Attackers using fake ChatGPT and Office tools in malware scams

In 2025, attackers used fake versions of apps like Zoom, Microsoft Office, and ChatGPT to target SMBs with malware, according to a report by Kaspersky.

In 2025, cyberattacks on small and medium-sized businesses (SMBs) often involved fake versions of popular online tools. According to a Kaspersky report, nearly 8,500 users encountered malicious or unwanted software that was disguised as common productivity apps. The most impersonated names included Zoom, Microsoft Office, and newer AI tools like ChatGPT and DeepSeek.

Kaspersky looked at how often cybercriminals hid malware in what appeared to be real software. Using a sample of 12 widely used online tools, the company found more than 4,000 unique malicious or unwanted files this year. Many of these were linked to AI apps. Files pretending to be ChatGPT increased by 115% in the first four months of 2025 compared to the same period last year. DeepSeek, a language model that launched earlier this year, was copied in 83 files.

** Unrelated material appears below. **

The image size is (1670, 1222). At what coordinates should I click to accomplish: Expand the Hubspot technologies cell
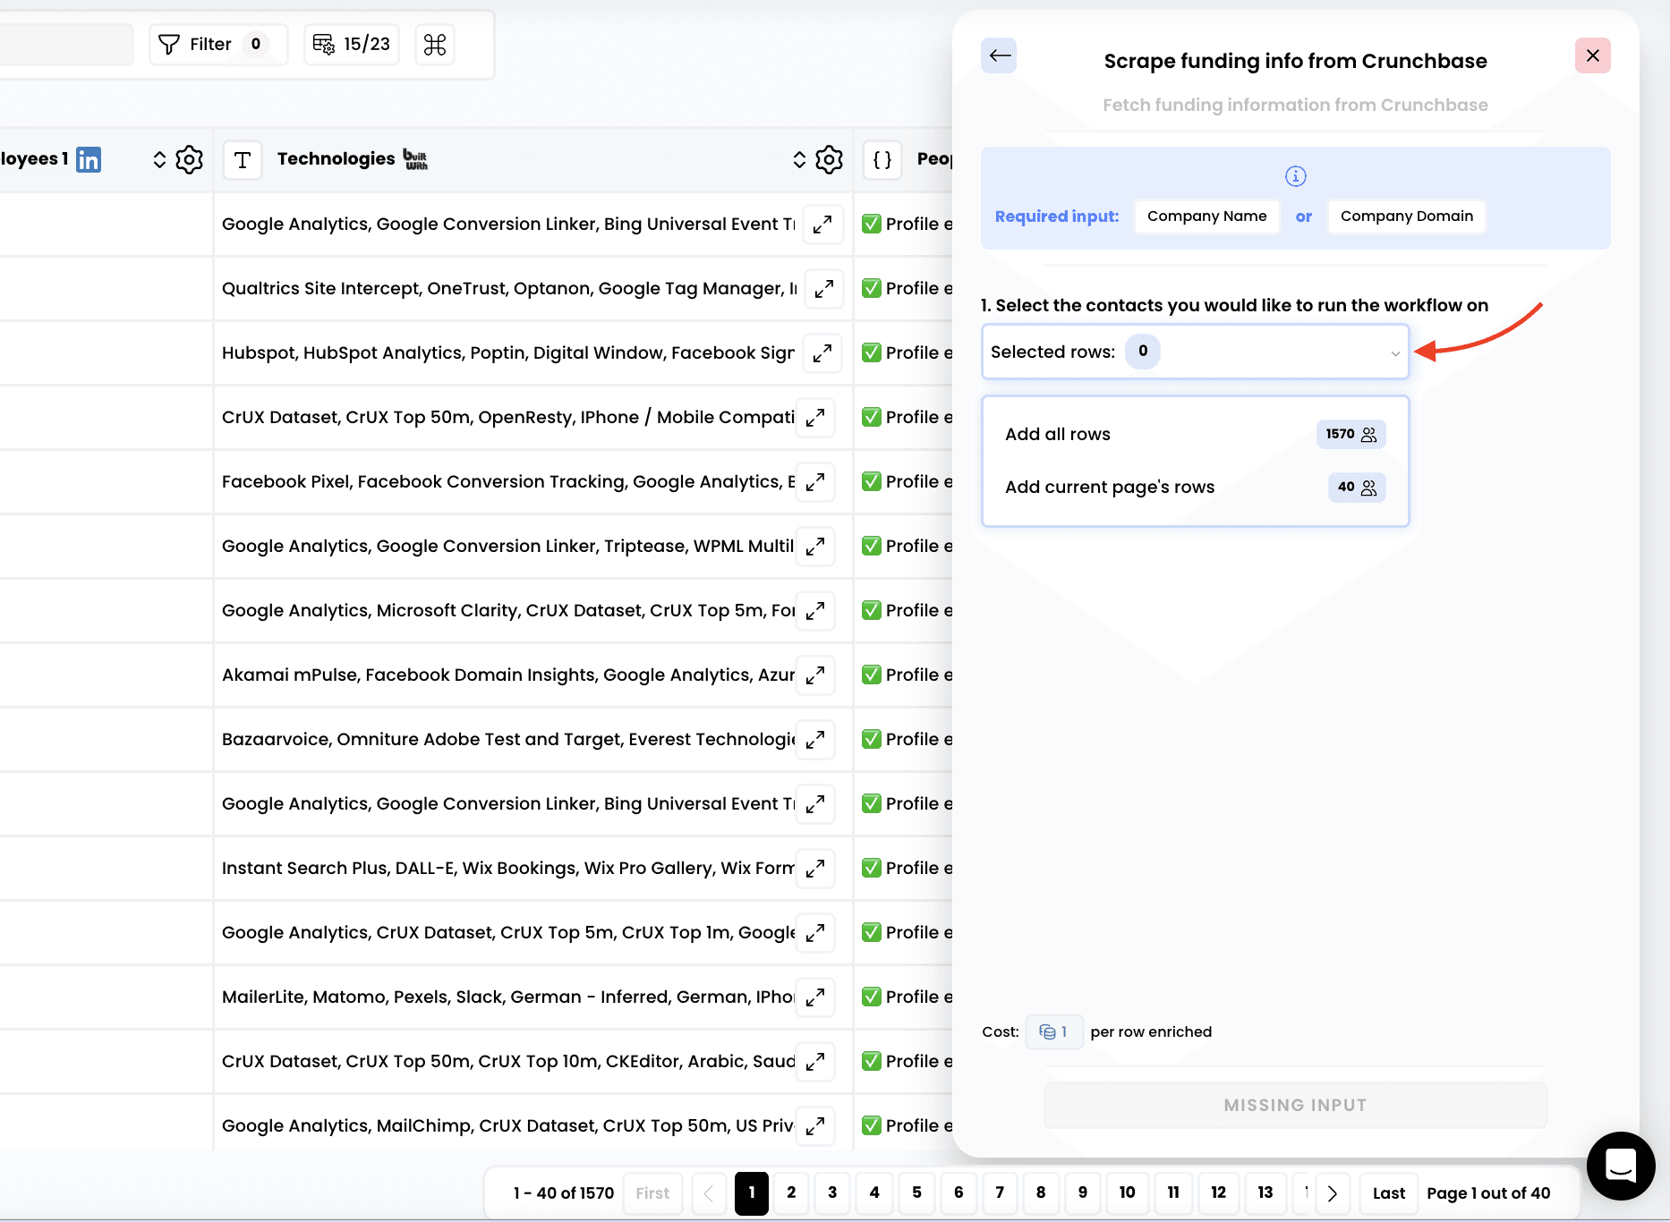(x=822, y=353)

Kaspersky security expert Vasily Kolesnikov said attackers often pick targets based on popularity. "The more publicity and conversation there is around a tool, the more likely a user will come across a fake package on the internet," he said. He also warned users to check for misspelled web addresses and avoid clicking on links in suspicious emails. Fake download links often install malware or unwanted software without users knowing.

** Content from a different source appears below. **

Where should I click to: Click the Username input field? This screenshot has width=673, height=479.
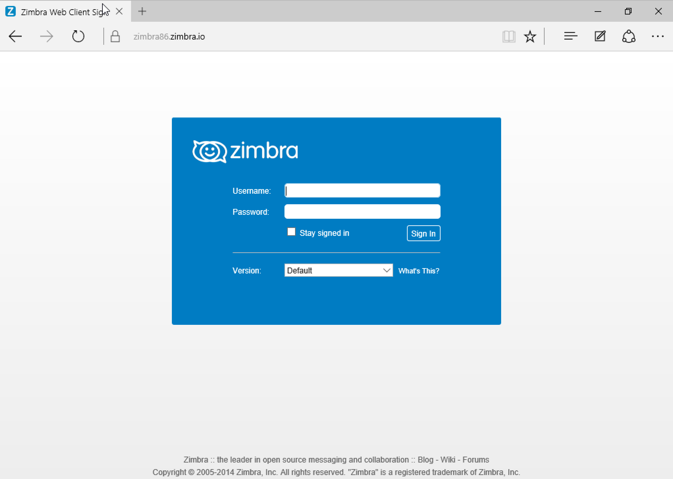tap(363, 190)
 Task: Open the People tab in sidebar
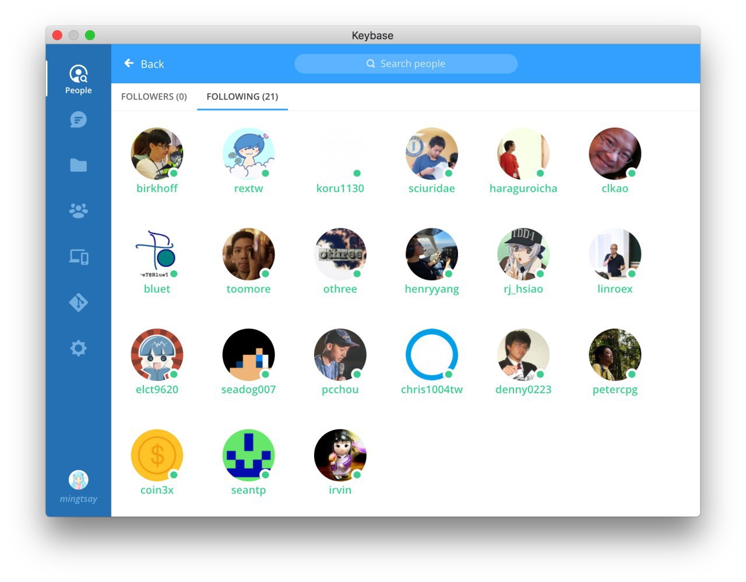[79, 79]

Zoom remained a common disguise. Kaspersky found that 1,652 files posed as Zoom this year, a 13% rise from last year. Similar attacks used names like Microsoft Teams and Google Drive, which saw 100% and 12% increases, respectively. In total, 206 files mimicked Teams, while 132 used Google Drive branding.

The increased use of these apps across remote and hybrid workplaces has made them easy targets. As more businesses rely on online collaboration tools, attackers are using them to trick users into downloading harmful files.

Of all the tools reviewed, Zoom topped the list. Nearly 41% of the flagged files were disguised as Zoom. Microsoft Office apps were also widely copied — Outlook and PowerPoint each made up 16% of the samples, Excel nearly 12%, and Word and Teams 9% and 5%, respectively.

The most common threats were downloaders, trojans, and adware. These tools can give attackers control of infected systems or open the door for other malicious software.

Outside of fake software, phishing and spam continue to be major problems for SMBs. Attackers employ fake login pages or email scams to collect account credentials or trick people into sending money. One recent example was a fake offer to advertise a company on X, which directed victims to a phishing page that looked like a Google Account login.

Spam campaigns are also getting more specific. Many now include AI-themed offers, such as tools to automate business tasks. Others promote services like content creation, lead generation, or business loans — all aimed at catching the attention of busy business owners. These messages often look like real offers, making them harder to filter out — especially when they tap into needs that small businesses commonly have.